--- Recorded data Enclosed Below ---

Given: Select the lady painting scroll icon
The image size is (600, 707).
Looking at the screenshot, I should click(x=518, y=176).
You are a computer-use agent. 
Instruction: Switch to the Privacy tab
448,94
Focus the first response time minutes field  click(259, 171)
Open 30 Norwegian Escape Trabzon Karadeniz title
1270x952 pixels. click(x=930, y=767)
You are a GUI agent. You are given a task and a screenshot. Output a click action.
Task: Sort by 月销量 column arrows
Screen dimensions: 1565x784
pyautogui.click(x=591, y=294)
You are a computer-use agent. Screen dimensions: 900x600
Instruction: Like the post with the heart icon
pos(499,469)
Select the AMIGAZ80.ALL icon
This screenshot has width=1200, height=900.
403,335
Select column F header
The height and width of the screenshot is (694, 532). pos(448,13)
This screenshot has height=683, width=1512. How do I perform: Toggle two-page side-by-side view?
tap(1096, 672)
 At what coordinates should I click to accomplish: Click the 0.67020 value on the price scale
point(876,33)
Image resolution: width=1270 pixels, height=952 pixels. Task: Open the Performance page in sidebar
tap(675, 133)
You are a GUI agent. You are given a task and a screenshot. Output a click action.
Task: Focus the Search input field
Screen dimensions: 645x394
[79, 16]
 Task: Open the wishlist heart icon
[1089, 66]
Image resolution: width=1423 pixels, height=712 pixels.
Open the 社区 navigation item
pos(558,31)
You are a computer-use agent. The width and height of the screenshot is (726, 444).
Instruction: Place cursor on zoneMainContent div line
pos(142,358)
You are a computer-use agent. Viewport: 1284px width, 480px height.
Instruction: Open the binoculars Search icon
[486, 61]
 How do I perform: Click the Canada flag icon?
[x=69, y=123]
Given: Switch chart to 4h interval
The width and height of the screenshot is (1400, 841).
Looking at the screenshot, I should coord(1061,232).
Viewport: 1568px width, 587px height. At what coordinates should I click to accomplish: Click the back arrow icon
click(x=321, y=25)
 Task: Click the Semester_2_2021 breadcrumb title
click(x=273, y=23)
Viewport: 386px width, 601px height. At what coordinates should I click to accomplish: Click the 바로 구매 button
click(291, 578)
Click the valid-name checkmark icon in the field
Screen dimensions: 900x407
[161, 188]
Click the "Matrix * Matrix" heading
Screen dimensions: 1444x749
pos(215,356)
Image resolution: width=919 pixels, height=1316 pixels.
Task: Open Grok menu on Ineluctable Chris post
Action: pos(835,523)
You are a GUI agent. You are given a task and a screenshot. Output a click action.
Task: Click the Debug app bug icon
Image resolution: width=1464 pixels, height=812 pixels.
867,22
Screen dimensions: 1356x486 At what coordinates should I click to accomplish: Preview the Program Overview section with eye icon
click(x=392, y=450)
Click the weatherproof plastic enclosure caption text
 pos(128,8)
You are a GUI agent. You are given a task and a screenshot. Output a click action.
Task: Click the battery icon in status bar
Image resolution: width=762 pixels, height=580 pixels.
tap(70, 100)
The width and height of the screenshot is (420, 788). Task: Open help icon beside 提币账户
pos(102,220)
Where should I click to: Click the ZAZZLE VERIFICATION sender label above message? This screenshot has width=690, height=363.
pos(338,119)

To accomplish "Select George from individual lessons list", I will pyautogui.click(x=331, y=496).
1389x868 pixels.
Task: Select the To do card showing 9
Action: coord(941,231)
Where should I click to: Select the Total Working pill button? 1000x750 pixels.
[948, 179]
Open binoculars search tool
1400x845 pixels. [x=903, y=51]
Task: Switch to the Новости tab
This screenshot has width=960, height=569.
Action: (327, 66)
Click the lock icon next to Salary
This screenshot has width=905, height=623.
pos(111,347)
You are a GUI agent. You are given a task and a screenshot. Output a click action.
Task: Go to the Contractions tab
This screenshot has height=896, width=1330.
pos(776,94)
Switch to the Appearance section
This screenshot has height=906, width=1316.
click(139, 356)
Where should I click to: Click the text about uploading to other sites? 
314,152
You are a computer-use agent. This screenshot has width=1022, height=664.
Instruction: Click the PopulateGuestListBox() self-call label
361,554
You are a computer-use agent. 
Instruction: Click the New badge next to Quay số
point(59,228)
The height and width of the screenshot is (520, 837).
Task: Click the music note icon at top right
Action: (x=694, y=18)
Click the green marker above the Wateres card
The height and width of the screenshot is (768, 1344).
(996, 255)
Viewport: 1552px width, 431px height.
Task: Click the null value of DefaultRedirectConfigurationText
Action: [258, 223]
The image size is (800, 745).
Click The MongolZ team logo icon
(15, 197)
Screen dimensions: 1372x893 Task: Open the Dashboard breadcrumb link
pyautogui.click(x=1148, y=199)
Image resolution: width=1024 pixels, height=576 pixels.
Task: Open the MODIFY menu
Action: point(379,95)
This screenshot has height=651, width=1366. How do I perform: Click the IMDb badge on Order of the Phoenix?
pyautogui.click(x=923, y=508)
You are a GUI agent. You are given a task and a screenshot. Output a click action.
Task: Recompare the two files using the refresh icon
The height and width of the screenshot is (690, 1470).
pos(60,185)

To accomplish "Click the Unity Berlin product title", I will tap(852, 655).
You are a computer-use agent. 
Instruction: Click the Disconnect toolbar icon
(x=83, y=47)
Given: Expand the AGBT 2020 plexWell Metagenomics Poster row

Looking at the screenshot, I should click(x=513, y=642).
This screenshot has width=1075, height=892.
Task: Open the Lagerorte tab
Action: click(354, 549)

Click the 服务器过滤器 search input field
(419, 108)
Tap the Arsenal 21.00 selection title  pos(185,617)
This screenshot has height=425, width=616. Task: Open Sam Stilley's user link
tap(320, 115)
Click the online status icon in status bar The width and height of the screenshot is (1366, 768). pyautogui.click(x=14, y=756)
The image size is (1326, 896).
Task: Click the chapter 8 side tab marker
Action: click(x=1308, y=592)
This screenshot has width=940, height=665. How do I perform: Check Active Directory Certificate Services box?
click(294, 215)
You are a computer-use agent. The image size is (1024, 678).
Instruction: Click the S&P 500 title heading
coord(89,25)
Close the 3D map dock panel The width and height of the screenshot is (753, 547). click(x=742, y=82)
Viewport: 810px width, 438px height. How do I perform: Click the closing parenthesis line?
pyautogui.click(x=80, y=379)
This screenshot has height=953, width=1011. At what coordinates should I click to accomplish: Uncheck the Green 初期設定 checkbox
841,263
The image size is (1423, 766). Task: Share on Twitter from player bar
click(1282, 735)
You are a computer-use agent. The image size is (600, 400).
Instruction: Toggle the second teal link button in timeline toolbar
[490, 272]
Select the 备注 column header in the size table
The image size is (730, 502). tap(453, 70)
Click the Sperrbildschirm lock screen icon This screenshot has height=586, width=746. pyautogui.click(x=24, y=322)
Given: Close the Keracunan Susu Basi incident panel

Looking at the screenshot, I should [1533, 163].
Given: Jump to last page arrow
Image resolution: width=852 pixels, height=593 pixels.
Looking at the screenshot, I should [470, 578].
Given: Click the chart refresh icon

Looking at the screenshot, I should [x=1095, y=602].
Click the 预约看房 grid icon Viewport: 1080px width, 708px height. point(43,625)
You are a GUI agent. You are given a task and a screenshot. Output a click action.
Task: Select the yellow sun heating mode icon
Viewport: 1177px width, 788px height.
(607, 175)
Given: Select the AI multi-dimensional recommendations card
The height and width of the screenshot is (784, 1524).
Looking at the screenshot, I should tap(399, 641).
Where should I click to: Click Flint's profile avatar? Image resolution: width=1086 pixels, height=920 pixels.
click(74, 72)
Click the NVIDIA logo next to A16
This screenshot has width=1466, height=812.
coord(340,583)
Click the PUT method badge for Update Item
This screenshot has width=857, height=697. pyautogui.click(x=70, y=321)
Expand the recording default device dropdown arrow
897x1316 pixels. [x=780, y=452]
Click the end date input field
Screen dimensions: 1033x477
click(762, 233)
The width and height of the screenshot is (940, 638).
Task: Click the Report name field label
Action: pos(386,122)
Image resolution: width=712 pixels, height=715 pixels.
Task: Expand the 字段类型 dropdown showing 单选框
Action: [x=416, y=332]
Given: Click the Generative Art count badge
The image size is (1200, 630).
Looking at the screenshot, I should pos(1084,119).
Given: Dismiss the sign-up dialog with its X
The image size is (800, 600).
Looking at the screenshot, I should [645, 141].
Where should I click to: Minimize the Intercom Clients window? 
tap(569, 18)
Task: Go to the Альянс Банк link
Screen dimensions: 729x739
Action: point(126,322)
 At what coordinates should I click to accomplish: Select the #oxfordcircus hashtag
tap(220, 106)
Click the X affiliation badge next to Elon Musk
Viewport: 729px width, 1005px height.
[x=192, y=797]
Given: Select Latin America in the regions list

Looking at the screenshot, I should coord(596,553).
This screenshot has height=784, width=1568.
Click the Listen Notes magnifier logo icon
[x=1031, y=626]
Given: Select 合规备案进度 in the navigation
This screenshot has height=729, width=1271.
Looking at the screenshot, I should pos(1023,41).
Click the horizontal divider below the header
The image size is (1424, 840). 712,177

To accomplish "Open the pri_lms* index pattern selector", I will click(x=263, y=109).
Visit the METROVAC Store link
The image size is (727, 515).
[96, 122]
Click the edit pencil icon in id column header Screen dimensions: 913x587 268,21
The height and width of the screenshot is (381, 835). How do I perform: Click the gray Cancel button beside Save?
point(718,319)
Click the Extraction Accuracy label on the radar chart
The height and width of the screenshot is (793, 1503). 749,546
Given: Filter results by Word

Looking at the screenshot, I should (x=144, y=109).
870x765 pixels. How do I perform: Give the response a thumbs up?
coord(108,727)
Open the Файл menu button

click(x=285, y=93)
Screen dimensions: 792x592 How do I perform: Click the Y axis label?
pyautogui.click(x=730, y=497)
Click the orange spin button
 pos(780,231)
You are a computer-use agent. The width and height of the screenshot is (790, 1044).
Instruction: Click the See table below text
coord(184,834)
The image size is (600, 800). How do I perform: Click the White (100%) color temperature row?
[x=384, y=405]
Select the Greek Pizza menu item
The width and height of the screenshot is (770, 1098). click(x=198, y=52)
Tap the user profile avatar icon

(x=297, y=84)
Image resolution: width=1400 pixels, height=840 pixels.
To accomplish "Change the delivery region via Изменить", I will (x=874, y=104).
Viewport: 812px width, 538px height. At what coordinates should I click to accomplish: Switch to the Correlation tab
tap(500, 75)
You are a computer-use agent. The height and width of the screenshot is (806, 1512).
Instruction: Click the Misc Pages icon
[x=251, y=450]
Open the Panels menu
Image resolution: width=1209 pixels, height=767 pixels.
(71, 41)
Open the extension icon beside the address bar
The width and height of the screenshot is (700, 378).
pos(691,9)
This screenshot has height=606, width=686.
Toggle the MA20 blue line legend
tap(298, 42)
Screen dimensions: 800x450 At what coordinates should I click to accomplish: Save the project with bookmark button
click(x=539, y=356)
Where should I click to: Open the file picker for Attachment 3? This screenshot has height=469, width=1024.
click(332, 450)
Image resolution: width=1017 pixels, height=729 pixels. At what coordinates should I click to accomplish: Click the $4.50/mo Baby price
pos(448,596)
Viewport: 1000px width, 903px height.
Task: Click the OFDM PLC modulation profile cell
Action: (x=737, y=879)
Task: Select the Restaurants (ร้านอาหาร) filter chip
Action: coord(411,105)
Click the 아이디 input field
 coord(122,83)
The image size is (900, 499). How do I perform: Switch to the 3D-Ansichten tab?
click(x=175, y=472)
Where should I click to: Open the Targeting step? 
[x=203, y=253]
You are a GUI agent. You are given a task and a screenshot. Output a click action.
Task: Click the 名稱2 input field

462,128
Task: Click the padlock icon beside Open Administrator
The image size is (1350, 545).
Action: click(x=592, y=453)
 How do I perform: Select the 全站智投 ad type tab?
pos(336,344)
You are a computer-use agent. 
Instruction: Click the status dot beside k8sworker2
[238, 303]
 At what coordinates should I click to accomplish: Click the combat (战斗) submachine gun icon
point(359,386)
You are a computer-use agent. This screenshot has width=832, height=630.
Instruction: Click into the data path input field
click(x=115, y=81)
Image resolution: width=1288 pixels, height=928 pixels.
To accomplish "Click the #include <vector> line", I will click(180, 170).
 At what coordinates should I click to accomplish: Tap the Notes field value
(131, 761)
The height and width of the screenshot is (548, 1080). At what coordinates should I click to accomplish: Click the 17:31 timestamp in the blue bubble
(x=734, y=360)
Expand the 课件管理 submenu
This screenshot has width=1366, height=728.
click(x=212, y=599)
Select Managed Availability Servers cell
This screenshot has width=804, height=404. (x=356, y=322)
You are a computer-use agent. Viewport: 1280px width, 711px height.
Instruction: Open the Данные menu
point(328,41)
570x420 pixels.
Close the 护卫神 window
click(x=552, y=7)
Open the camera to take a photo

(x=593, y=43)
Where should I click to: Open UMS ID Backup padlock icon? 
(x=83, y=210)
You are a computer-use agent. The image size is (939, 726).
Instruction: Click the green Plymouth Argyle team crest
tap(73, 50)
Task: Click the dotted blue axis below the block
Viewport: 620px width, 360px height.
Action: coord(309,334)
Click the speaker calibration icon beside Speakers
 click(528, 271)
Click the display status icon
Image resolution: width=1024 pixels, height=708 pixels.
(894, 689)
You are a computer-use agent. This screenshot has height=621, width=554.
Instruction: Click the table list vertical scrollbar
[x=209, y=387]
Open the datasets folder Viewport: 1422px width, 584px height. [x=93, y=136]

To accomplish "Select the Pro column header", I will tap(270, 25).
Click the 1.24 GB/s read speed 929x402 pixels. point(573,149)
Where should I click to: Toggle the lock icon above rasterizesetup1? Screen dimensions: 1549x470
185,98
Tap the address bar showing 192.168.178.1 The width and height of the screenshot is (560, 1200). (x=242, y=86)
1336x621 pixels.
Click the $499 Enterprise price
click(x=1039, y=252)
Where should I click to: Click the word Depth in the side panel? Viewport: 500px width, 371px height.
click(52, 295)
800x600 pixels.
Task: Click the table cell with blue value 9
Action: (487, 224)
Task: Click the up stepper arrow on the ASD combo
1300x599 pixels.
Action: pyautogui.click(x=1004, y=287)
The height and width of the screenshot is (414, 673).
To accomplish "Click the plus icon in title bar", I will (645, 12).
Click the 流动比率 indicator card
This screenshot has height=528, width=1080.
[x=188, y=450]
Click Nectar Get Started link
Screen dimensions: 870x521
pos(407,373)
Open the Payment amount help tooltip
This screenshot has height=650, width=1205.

--- End of Enclosed Recorded data ---

● **Task to carry out**
Only the lines from the one containing "The height and width of the screenshot is (414, 673)." through the end of the data above are wanted, both ends included; restate them word for word.

● **Exercise solution**
The height and width of the screenshot is (414, 673).
To accomplish "Click the plus icon in title bar", I will (645, 12).
Click the 流动比率 indicator card
This screenshot has height=528, width=1080.
[x=188, y=450]
Click Nectar Get Started link
Screen dimensions: 870x521
pos(407,373)
Open the Payment amount help tooltip
This screenshot has height=650, width=1205.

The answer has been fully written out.